Segment Start: Selected passage

An urgent and intimate look at American farming, told through the stories of farmers living at the intersection of climate change, industrialization & a mental health crisis.

American farmers have seen it all – from the Great Depression to the farming crisis of the 1980s. Through these hardships, farmers have held onto the rugged individuality and strong work ethic that defines them. But now, a dangerous combination of economic uncertainty, isolation, a pandemic, and climate change have led to a mental health crisis that places an essential industry at a dark crossroads, threatening not only the lives and livelihoods of American farmers but our nation’s food supply.

Greener Pastures captures the day-to-day lives of four small, Midwestern, multi-generational family farms over the course of four years. Through an intimate, observational lens we examine the various farm stressors, policies and politics farmers must maneuver to survive, connecting the dots between mental health, industrialization, food production and climate change. It is a story of perseverance, patience and determination that tackles nothing less than the future of farming in the heartland of America.


Jeff is a corn and soybean farmer in Monroe, Wisconsin. Nearly 27 years ago, Jeff tried to end his own life by setting a building on fire while he was still inside. Today, he runs a farmer mental health nonprofit called T.U.G.S. (Talking, Understanding, Growing, Supporting), traveling across the Midwest and talking to farmers about mental health, suicide prevention, and the stigma associated with depression.

Jeff hopes if he can put a few successful farming years together, he’ll be able to leave farming and devote himself to his nonprofit.

Throughout the film, we follow Jeff’s work with his nonprofit, his passion for community theater, and his battle with the elements.


Chris is a livestock farmer in Clear Lake, Iowa, and no stranger to the stresses inherent in modern farming or the danger of ignoring them. At the age of 5, Chris found his mother’s body after she died by suicide when their family farm was foreclosed. As a result, Chris works tirelessly lobbying for farmers’ rights, regularly traveling across the state as an advocate for farmers.

A democrat and progressive liberal, Chris has been connected to nearly every democratic presidential candidate that has come through Iowa seeking the nomination in the past two decades.

With two children and several grandchildren, Chris hopes to slow down and spend more time at home with his wife, Kristi, and his growing family. Before he can do that, he wants to be sure he is leaving a legacy his family can be proud of and a world they can thrive in.

Segment End: Selected passage

**Requirement:** Pick up the Greener Pastures description after its final sentence and continue writing it. The entries that come next are separate material with no connection to the Greener Pastures description.

Segment Start: Data extract

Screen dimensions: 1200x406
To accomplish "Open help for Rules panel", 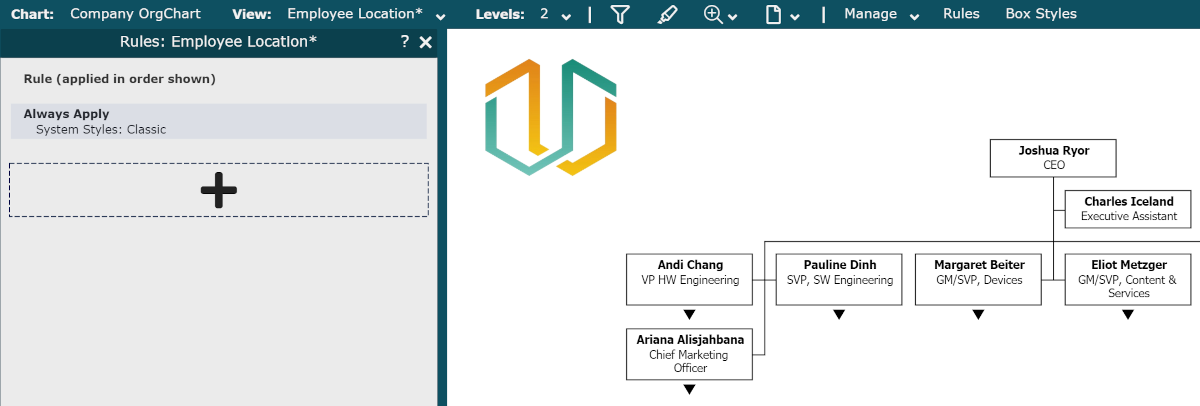I will click(404, 42).
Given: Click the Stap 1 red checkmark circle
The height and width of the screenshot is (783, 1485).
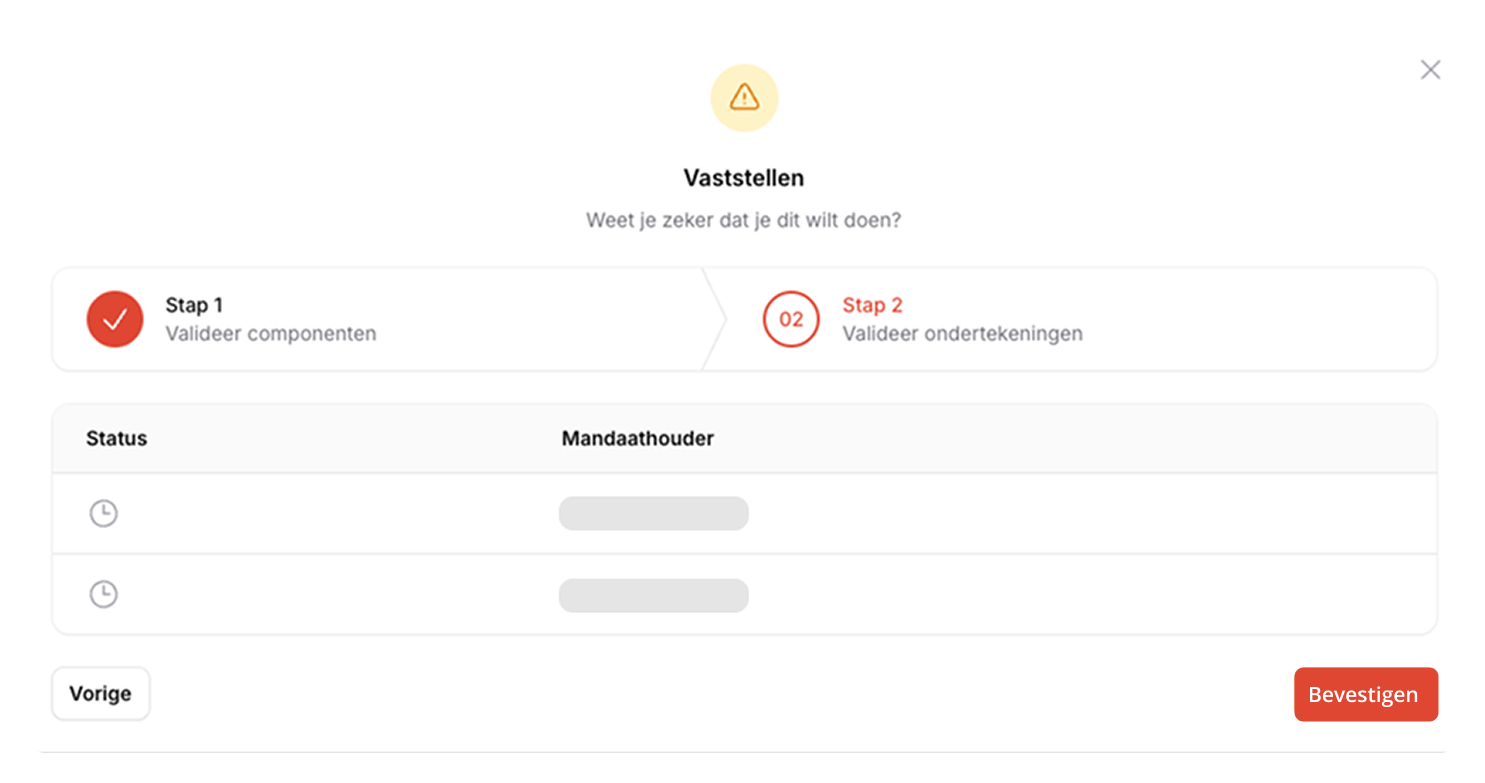Looking at the screenshot, I should click(115, 319).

Segment End: Data extract

**Answer below:**
Becky is Chris’ daughter and is forging her own path for her family. She and her husband, Curtis, run a small sustainable farm, practicing regenerative agriculture and selling their produce at the local farmer’s market. Though she does not see a future in production agriculture like her father, she is determined to carry on her father’s legacy of political activism by running for District Soil and Water Commissioner. In the fall of 2020, Becky won her election as the sole woman, beating all incumbents by a large margin.

Becky’s story follows her work as a small sustainable farmer, her family life, and her run for office.


As a sixth-generation farmer, Jay owns the same land in Ohio that was granted to his family back in the late 1700s and still has the original deed with Thomas Jefferson’s signature on it. But when we meet Jay, the future of his farm is uncertain as falling milk prices, competition from larger farms, and bad weather may force him to sell his cows and close his farming operations. Fortunately, his wife, Melissa, is a skilled baker, and she is able to help support the family with a small cake shop she runs.

Jay and Melissa’s story documents their family’s financial struggles and successes, including the forced sale of Jay’s cows, bankruptcy, the closure of Melissa’s cake shop, the difficult decision to allow fracking on their land, and the eventual reopening of the cake shop.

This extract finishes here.